Keeping youth closed up and locked down does little to help them cope with issues of substance abuse, mental illness, family and generational trauma, and/or poverty. “Due to historical trauma that predates the illegal overthrow of the Hawaiian Kingdom, Indigenous people are more likely to experience poverty than their nonindigenous neighbors–and in their own homelands,” writes Le Jeune. “The island colonizers gained economic power through private land ownership, disrupting the connection and communal land system that the native people had with their ʻāina (land). Missionaries were also sent to Hawaiʻi to open boarding schools for children to reduce the Native Hawaiian language (‘Ōlelo Hawai‘i)…and promote Christian conversion.”

Hawaiian language and sacred cultural practices were forbidden both in schools and communities for nearly a century. Recently a cultural renaissance is opening and allowing the revival of the Native Hawaiian language. Passed by Congress and signed by President Bill Clinton in 1993, the U.S. apologized to Native Hawaiians for the overthrow of the Kingdom of Hawaiʻi (Public Law 103-15).

Systemic trauma is not reduced immediately with laws, but it is a good first step. We can address mistakes in our collective history. Politicians often are not given credit for righting seriously wrong behavior, however there is still much work ahead.

To reverse the ills of juvenile incarceration in Hawaiʻi, youth are returning to the land for work when released from the Hawai’i Youth Correctional Facility. After nearly 100 years, this facility has been rebranded as Kawailoa Youth and Family Wellness Center with a focus on pu‘uhonua (a place of healing).

Pearls of Peace (PoP) Quiz

155. When you consider your own schooling, what did you miss out on?

156. How might you address issues of our precious at-risk youth?     

By Janis Johnston

Janis Clark Johnston, Ed.D., has a doctorate in counseling psychology from Boston University. She has worked with children, families, and groups (ages 3-83) with presenting issues of anxiety, depression, trauma, loss, and relationship concerns. She initially worked as a school psychologist in public schools and was awarded School Psychology Practitioner of the Year for Region 1 in Illinois for her innovative work. She was a supervising psychologist at a mental health center, an employee-assistance therapist and a trainer for agencies prior to having a family therapy private practice. Recipient of the 2011 Founder’s Award for her dedication to the parenting education of Parenthesis Family Center (now called New Moms), and the 2002 Community Spirit Award from Sarah’s Inn, a domestic violence shelter and education center, Johnston is an active participant in numerous volunteer activities supporting children and families in her community. A frequent presenter at national psychology and educational conferences, Johnston has published journal articles, book chapters, and two books -- It Takes a Child to Raise a Parent: Stories of Evolving Child and Parent Development (2013, hardback; 2019, paperback) and Midlife Maze: A Map to Recovery and Rediscovery after Loss (2017, hardback; 2019, paperback). In addition to augmenting and supporting personal growth in families, Johnston is a Master Gardener and loves nurturing growth in the plants in her yard.

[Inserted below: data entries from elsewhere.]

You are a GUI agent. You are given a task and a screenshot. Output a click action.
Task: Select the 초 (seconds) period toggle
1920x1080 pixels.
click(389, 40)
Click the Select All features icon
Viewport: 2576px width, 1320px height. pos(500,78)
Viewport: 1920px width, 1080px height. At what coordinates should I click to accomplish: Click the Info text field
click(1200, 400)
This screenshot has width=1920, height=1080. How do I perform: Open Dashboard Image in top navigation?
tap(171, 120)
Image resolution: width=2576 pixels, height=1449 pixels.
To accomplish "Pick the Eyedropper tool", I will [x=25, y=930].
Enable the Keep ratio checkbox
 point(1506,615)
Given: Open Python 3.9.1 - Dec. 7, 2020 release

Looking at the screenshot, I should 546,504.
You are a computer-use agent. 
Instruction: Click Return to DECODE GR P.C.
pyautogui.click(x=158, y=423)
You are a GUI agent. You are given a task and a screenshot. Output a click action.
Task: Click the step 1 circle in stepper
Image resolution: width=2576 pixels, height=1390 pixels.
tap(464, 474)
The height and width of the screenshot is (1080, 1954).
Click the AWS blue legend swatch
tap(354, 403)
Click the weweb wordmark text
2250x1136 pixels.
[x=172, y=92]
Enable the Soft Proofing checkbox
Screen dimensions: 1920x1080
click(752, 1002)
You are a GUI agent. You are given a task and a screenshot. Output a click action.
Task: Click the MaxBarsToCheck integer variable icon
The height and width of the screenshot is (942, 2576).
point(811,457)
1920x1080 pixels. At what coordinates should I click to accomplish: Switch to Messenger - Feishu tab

  1. In our local school we did not have students of different color or different racial backgrounds. We need to have others that are different in many ways and hear their stories. What we would have learned is that they also are a lot like ourselves! Also I don’t recall leaning much about native Americans and very little about slavery in our country! It is shocking to learn how people were and are treated in such cruel ways. Hope schools are doing better with those discussions today.


    1. Yes, it is best to embrace diversity at a young age. While our early public schooling was not proactive in this endeavor, remember the song we learned in Sunday School…”love the little children, all the children of the world…red and yellow, black and white, they are precious….” This has stayed with me over the decades.